Quando o elege, comporta-se em relação a ele como uma simples assembleia eleitoral46.

A influência de Jacques Necker manifesta-se aqui claramente47.


Habituado ao exercício do poder e às vantagens de um sistema de despotismo esclarecido,
Necker não nutre ilusões filosóficas em relação à política. Um governo não tem outro
propósito senão garantir a coexistência pacífica para que a produção de bens e serviços
possa satisfazer as necessidades de toda a população. Considerando que apenas os
proprietários estão em condições de produzir bens materiais, a protecção dos interesses
deste grupo é uma tarefa primordial de qualquer governo, mesmo que o objectivo final seja o
bem-estar geral. Deste ponto de vista, um bom governo deve ser sempre um governo forte,
qualquer que seja a ordem constitucional e a forma externa que assuma: monárquica ou
republicana. O executivo deve ser a “força motriz”; Representa, no sistema político, aquele
poder misterioso que, no homem moral, combina ação e vontade, embora também deva ser
um governo controlado para evitar a arbitrariedade e a tirania48. Madame de Staël, na
mesma linha, quer que o Diretório tenha um veto suspensivo sobre as leis emanadas do
legislativo, a possibilidade de dissolver as câmaras e convocar novas eleições ou, pelo
menos e em último caso, a possibilidade de renúncia de dos Administradores embora não
seja o momento previsto para a sua renovação legal. Caso contrário, a única alternativa à
execução das leis contra a sua vontade será a violação continuada da Constituição. A quem
se escandaliza com a atribuição de demasiados poderes ao executivo, Madame de Staël diz:
"O que preferem? O veto suspensivo e o poder de dissolução ou o 18 Fructidor?"49.
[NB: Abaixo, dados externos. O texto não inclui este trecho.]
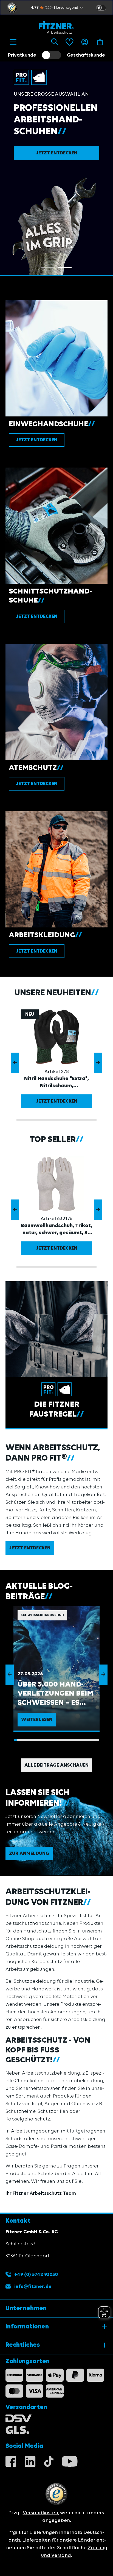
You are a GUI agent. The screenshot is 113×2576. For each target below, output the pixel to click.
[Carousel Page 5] (28, 1740)
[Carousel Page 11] (48, 1740)
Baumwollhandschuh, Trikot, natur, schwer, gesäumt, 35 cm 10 (56, 1229)
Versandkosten (40, 2512)
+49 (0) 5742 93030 (35, 2274)
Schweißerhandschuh (42, 1615)
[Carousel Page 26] (97, 1740)
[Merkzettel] (69, 42)
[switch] (101, 8)
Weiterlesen (36, 1719)
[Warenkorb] (100, 42)
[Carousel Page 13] (54, 1740)
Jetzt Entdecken (56, 1101)
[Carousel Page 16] (64, 1740)
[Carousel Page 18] (71, 1740)
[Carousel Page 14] (58, 1740)
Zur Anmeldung (29, 1853)
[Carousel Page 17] (68, 1740)
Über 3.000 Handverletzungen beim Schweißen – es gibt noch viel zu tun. (55, 1694)
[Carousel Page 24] (91, 1740)
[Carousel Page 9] (41, 1740)
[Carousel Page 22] (84, 1740)
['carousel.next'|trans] (103, 1674)
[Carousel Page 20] (78, 1740)
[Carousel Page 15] (61, 1740)
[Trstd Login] (104, 7)
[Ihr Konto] (84, 42)
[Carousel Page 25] (94, 1740)
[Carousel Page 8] (38, 1740)
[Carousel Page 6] (31, 1740)
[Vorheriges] (15, 1063)
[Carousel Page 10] (45, 1740)
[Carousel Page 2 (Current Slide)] (65, 267)
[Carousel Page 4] (25, 1740)
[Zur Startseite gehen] (56, 27)
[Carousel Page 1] (48, 267)
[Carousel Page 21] (81, 1740)
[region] (56, 1063)
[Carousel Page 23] (87, 1740)
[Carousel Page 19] (74, 1740)
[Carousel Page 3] (22, 1740)
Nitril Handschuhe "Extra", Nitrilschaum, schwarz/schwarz (56, 1082)
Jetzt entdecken (56, 153)
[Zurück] (9, 1674)
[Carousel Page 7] (35, 1740)
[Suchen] (54, 42)
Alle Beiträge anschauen (56, 1765)
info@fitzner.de (33, 2286)
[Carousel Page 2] (18, 1740)
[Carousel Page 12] (51, 1740)
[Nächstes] (98, 1063)
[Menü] (13, 42)
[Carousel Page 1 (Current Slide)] (15, 1740)
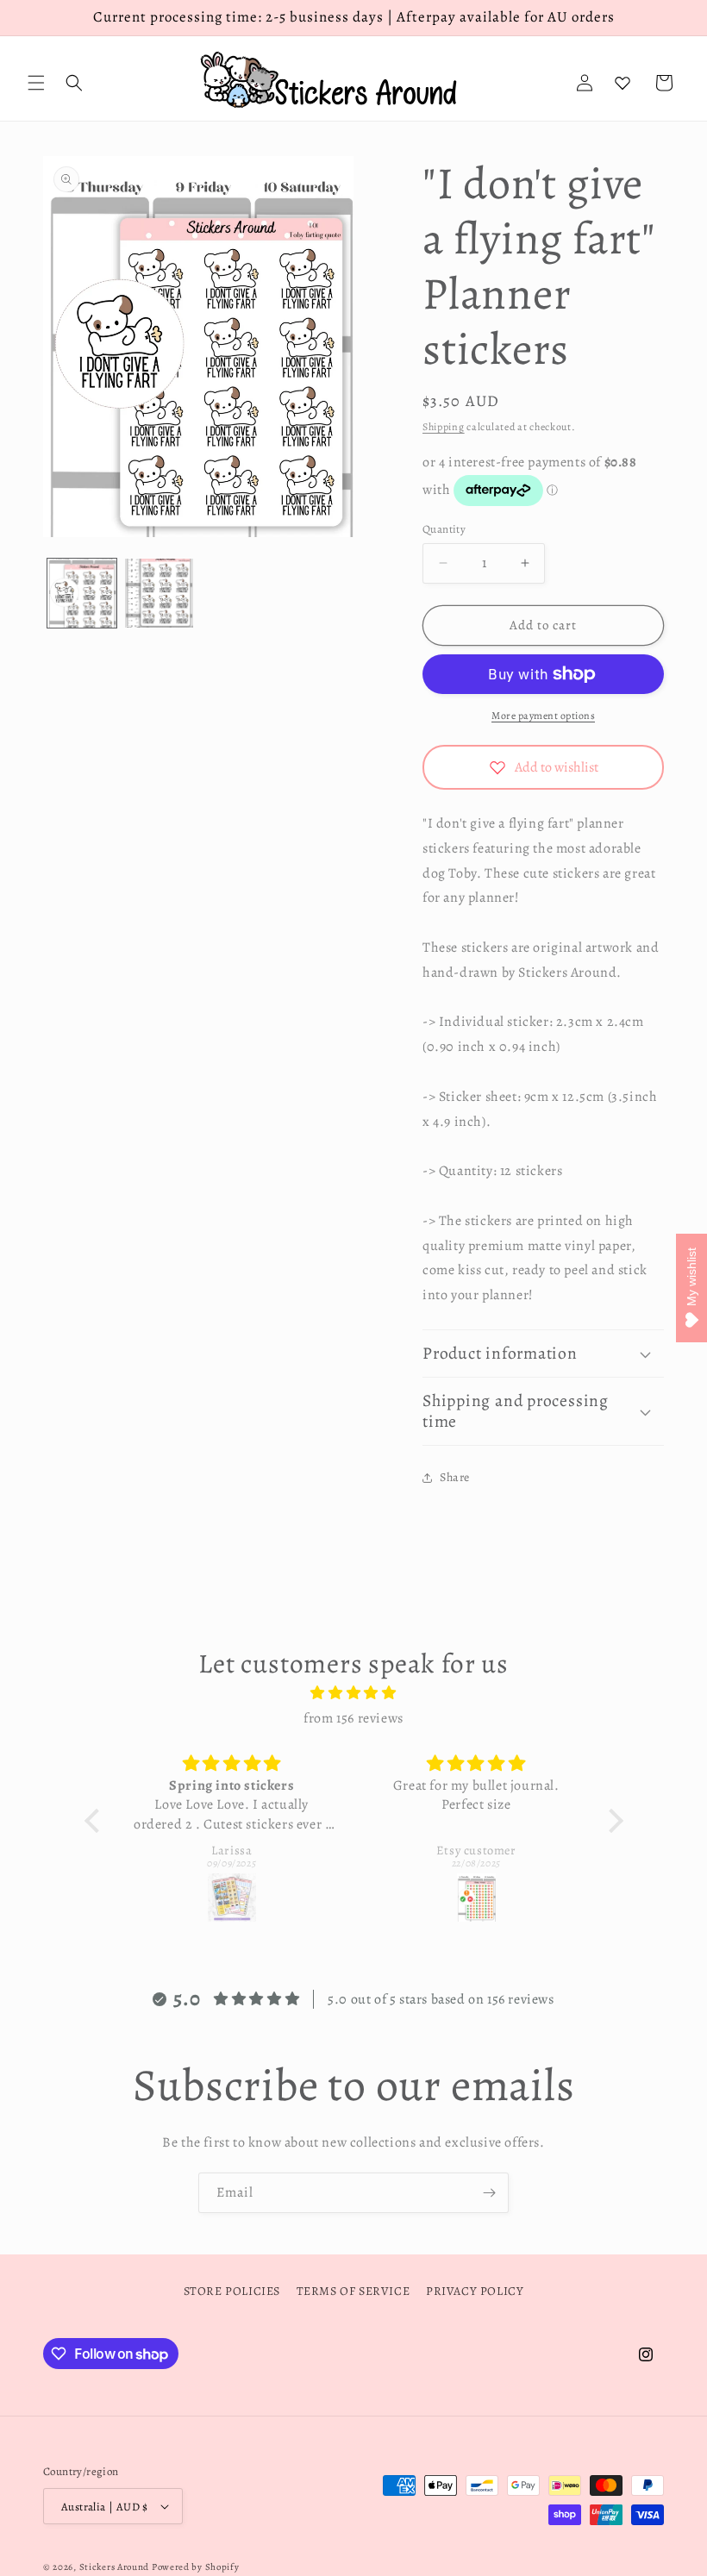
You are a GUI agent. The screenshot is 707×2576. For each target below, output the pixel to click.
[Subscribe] (489, 2193)
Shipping (443, 427)
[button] (36, 83)
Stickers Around (114, 2566)
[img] (353, 1693)
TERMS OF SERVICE (353, 2291)
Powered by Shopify (196, 2566)
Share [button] (455, 1477)
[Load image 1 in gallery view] (81, 593)
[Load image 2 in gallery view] (159, 593)
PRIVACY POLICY (474, 2291)
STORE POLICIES (232, 2291)
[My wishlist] (622, 83)
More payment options (543, 715)
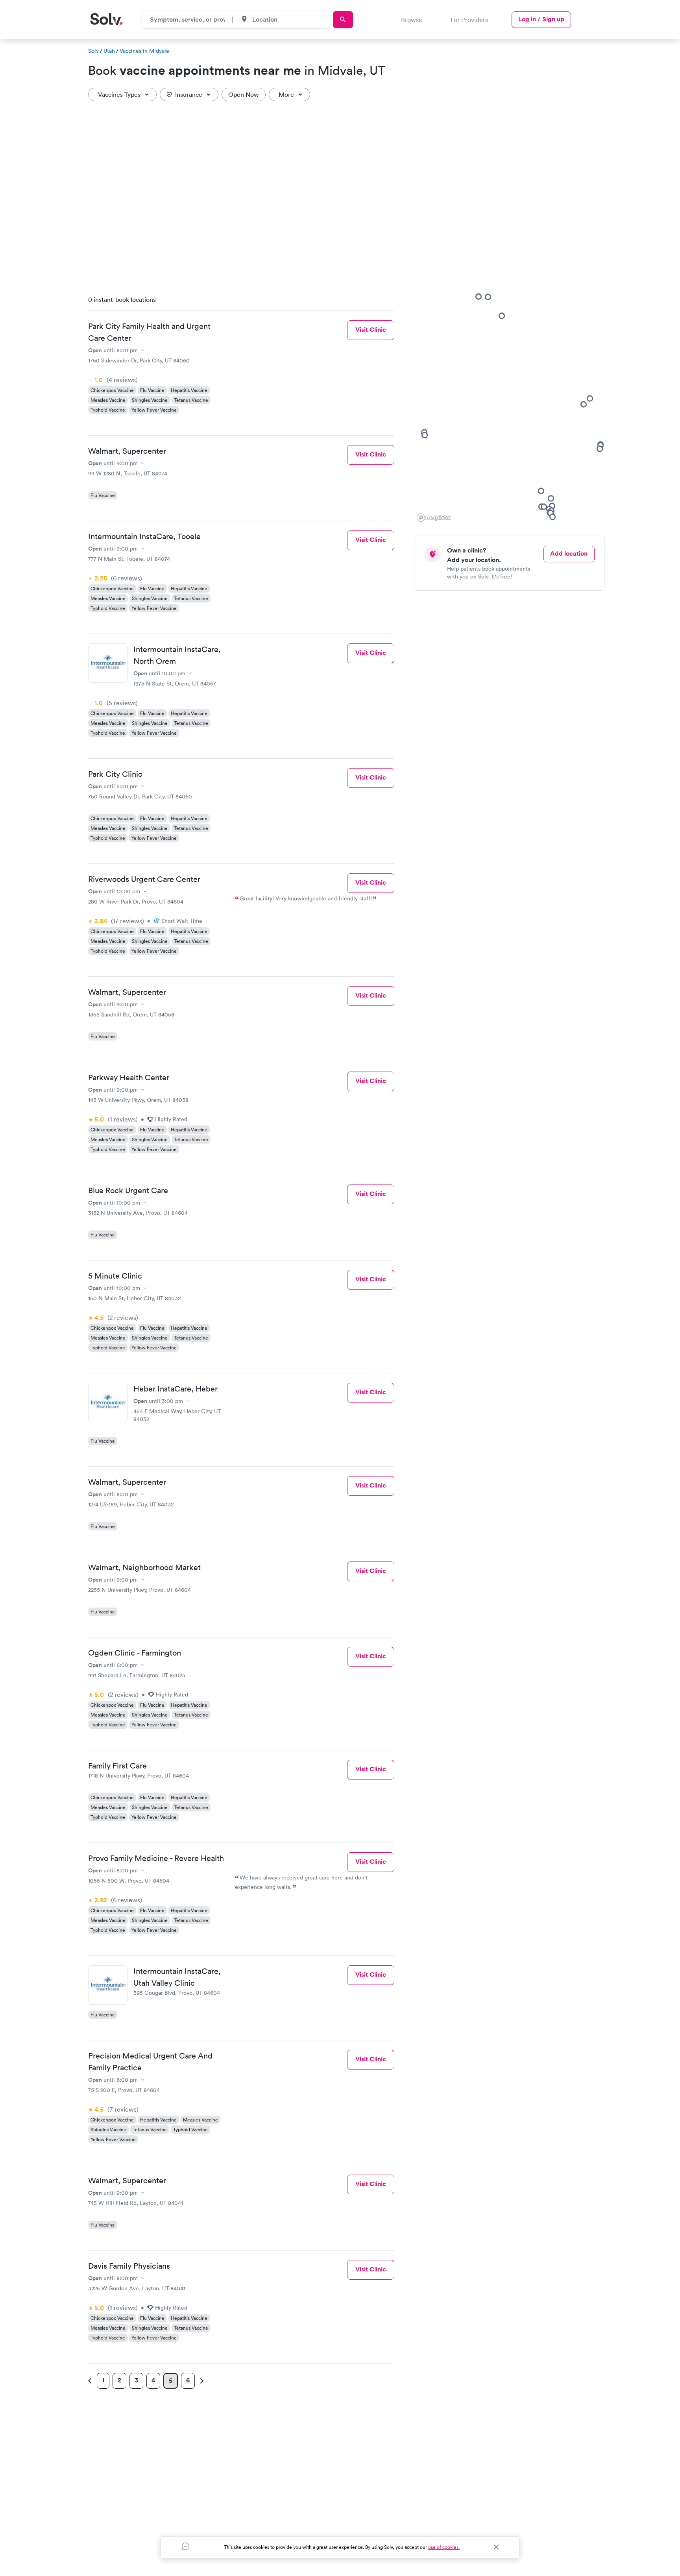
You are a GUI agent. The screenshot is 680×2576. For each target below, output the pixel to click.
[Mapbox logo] (433, 517)
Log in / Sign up (541, 19)
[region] (512, 406)
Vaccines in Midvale (144, 50)
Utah (109, 50)
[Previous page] (91, 2381)
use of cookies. (444, 2547)
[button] (583, 404)
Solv (93, 50)
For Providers (469, 20)
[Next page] (200, 2381)
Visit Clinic (370, 329)
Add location (569, 553)
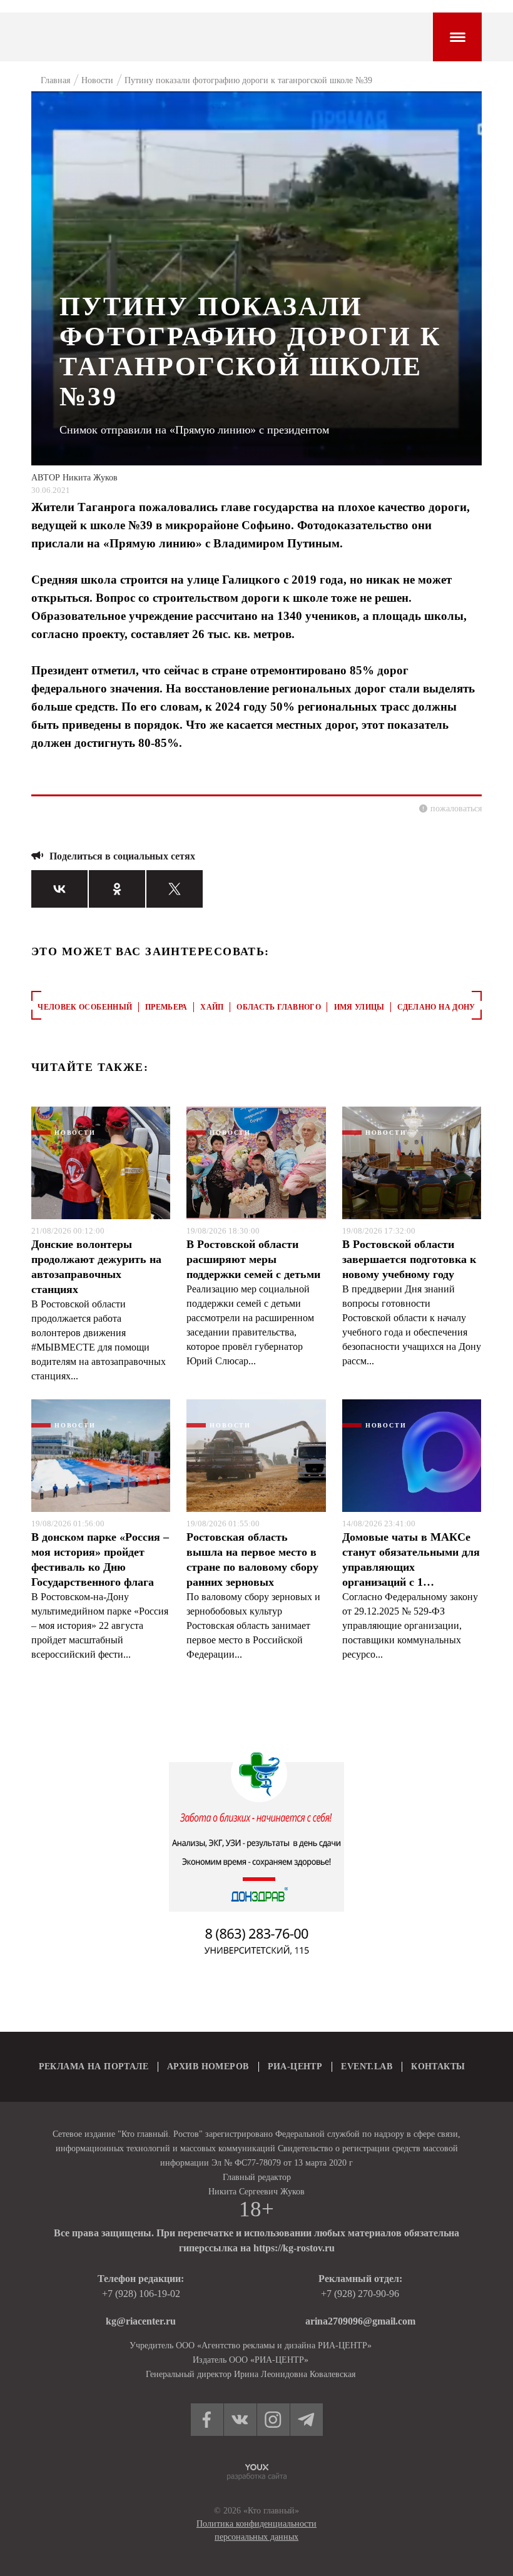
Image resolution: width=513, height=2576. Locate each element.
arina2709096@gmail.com (360, 2321)
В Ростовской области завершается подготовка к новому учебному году (409, 1259)
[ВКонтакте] (59, 889)
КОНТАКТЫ (438, 2066)
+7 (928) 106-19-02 (141, 2293)
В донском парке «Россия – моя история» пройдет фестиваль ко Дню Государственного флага (100, 1559)
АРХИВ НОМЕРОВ (207, 2066)
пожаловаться (456, 808)
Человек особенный (85, 1007)
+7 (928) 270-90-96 (360, 2293)
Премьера (166, 1007)
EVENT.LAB (366, 2066)
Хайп (211, 1007)
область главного (278, 1007)
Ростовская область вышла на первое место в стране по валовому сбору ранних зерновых (252, 1559)
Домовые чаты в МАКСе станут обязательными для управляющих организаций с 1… (411, 1559)
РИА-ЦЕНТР (295, 2066)
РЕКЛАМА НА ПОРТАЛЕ (94, 2066)
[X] (174, 889)
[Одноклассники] (117, 889)
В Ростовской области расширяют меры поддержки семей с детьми (253, 1259)
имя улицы (359, 1007)
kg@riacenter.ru (141, 2321)
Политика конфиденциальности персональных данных (256, 2530)
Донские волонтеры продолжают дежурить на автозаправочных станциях (96, 1267)
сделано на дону (436, 1007)
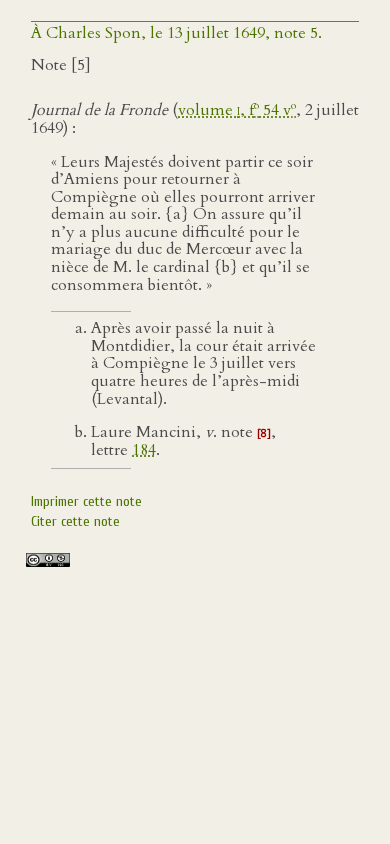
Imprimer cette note (86, 501)
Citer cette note (75, 521)
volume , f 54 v (237, 110)
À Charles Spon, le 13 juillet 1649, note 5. (176, 33)
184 (144, 450)
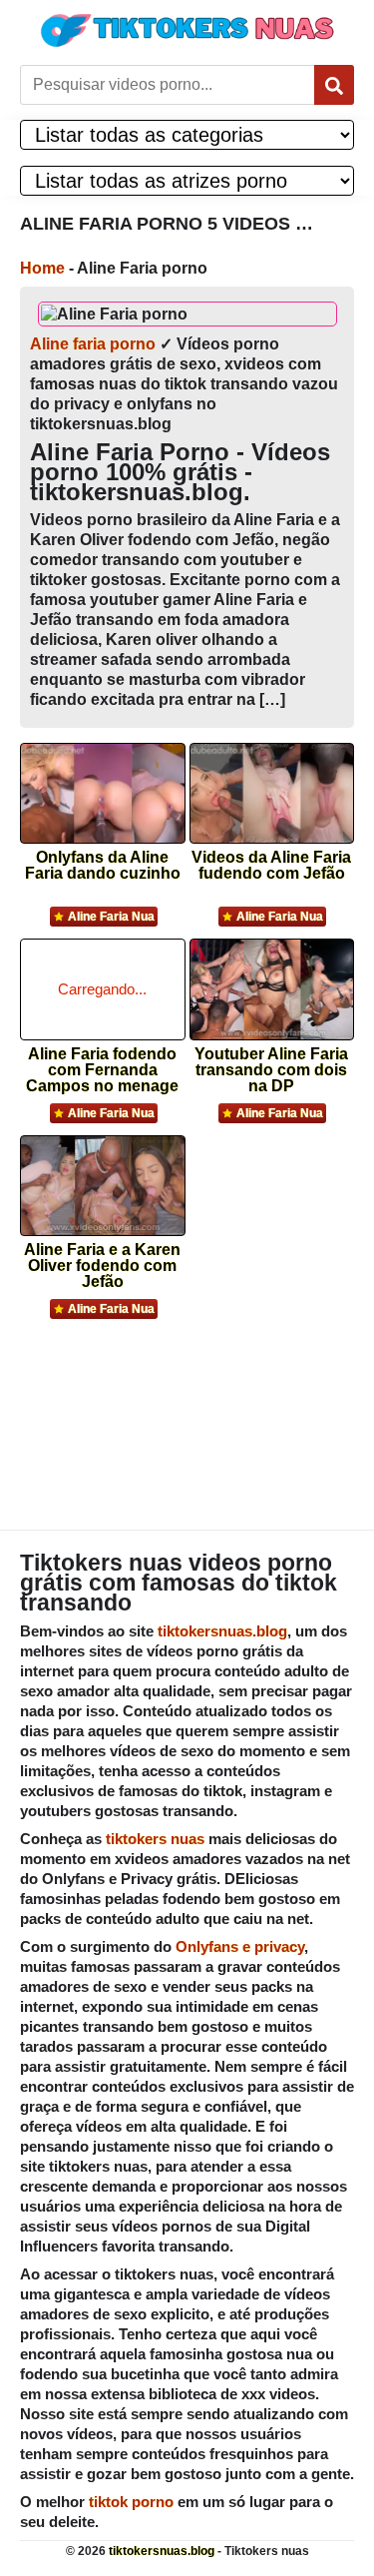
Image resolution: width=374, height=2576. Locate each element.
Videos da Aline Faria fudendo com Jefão (271, 866)
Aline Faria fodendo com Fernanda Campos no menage (102, 1063)
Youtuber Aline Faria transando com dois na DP (271, 1063)
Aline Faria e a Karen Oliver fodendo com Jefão (102, 1259)
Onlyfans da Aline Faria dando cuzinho (103, 866)
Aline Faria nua (111, 917)
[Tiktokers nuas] (187, 30)
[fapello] (187, 1412)
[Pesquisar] (334, 85)
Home (42, 268)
Ao conceder o voto suspensivo deixa de ser importante retirar a iniciativa legislativa do


executivo. Embora seja um executivo forte, deve ser um executivo controlado e não deve
tomar decisões fora da Câmara em relação às leis. Ele pode, porém, eleger seus ministros
dentre os deputados, para que a Câmara fique de certa forma representada dentro do próprio
executivo. Mantém que é um órgão múltiplo, composto por três, cinco ou sete membros;
Além disso, esta questão é considerada um dos princípios essenciais "do espírito da
Revolução", porque "na França nenhum homem que não fosse rei seria aceito sozinho à
frente do governo, e todo homem que fosse aceito iria querer para se tornar rei." "cinquenta.
Esta solução, endossada em certa medida por Sieyès51, embora por razões mais complicadas
como veremos, tornou-se a fórmula republicana

46 Circunstâncias pág. 169-170.


47 Pela influência de Necker vid. Henri Grange, "Necker, Madame de Staël et la Constitution de l'an III", em VV.AA., Approches des Lumières.
Mélanges oferecida a Jean Fabre, Paris, Klincksieck, 1974

48 Jacques Necker, Du pouvoir exécutif dans les grands états, em Oeuvres Complètes , Paris, Treuttel et Würtz,

1821, vol. VIII, pág. quinze.


49 Circunstâncias, pág. 170.
50 Circunstâncias pág. 156.

51 Emmanuel Sieyès, "Opinião de Sieyès sobre vários artigos dos títulos IV e V do


Projeto de Constituição”, in Escritos e discursos da Revolução, op. cit., pp. 265 e segs.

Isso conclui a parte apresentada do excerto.